Thanks, I understand. What do you think is the problem here? Is the font size small because of xorg, or because of the apps? A priori it would seems that it falls on xorg, since the apps are the same and have the same configuration in other OSes, and the only difference would be how xorg is configured. How may xorg be configured to solve this problem? Any tips would be appreciated.


----------



## SirDice (Dec 6, 2019)

user6020 said:


> A priori it would seems that it falls on xorg


Actually Xorg has very little to do with this. The only thing you do with Xorg is configure the various font directories. You can't configure much else regarding the usage of fonts. What you do need to check in /var/log/Xorg.0.log are the font directories:

```
[    34.994] (**) FontPath set to:
        /usr/local/share/fonts/terminus-font/,
        /usr/local/share/fonts/dejavu/,
        /usr/local/share/fonts/misc/,
        /usr/local/share/fonts/TTF/,
        /usr/local/share/fonts/OTF/,
        /usr/local/share/fonts/Type1/,
        /usr/local/share/fonts/100dpi/,
        /usr/local/share/fonts/75dpi/
```
And verify you actually have a bunch of Xorg fonts installed:

```
dice@williscorto:~ % pkg version -vx xorg-font
xorg-fonts-7.7_1                   =   up-to-date with remote
xorg-fonts-100dpi-7.7              =   up-to-date with remote
xorg-fonts-75dpi-7.7               =   up-to-date with remote
xorg-fonts-cyrillic-7.7            =   up-to-date with remote
xorg-fonts-miscbitmaps-7.7         =   up-to-date with remote
xorg-fonts-truetype-7.7_1          =   up-to-date with remote
xorg-fonts-type1-7.7               =   up-to-date with remote
```
For Firefox it often helps to install x11-fonts/webfonts, that font directory will need to be added to the FontPath.


----------



## Sevendogsbsd (Dec 6, 2019)

user6020 said:


> Thanks, I understand. What do you think is the problem here? Is the font size small because of xorg, or because of the apps? A priori it would seems that it falls on xorg, since the apps are the same and have the same configuration in other OSes, and the only difference would be how xorg is configured. How may xorg be configured to solve this problem? Any tips would be appreciated.

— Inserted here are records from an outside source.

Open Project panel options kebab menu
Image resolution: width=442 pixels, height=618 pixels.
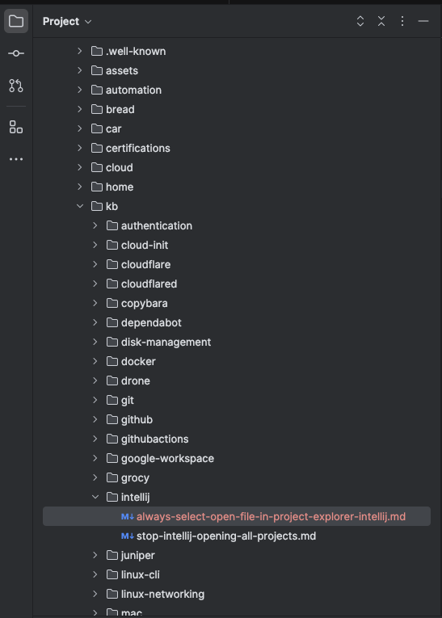pyautogui.click(x=402, y=21)
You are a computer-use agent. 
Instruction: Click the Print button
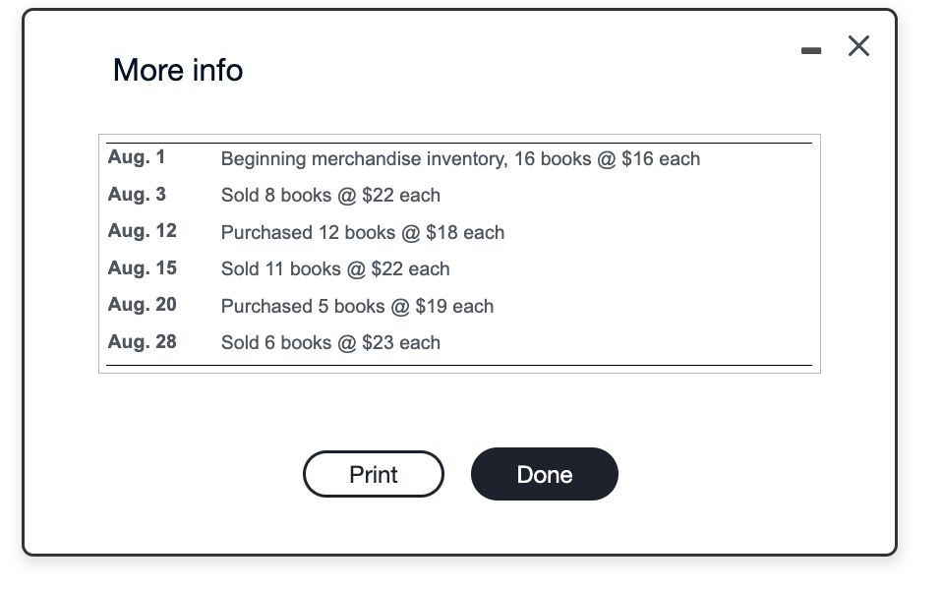click(374, 474)
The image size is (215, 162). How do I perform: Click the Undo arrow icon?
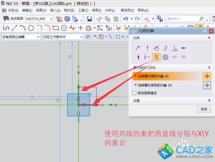point(126,19)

This made me think: what is your monitor resolution? Are you using a 4k monitor and on a laptop maybe?


----------



## Deleted member 30996 (Dec 6, 2019)

The desktop apps I use, www/firefox-esr, x11/rxvt-unicode, x11-fm/xfe, sysutils/gkrellm2, etc. all use their own font scheme. 

I change everything except Firefox to Courier and adjust size accordingly for symmetry.


----------



## Deleted member 48958 (Dec 6, 2019)

Trihexagonal said:


> I change everything except Firefox to Courier and adjust size accordingly for symmetry.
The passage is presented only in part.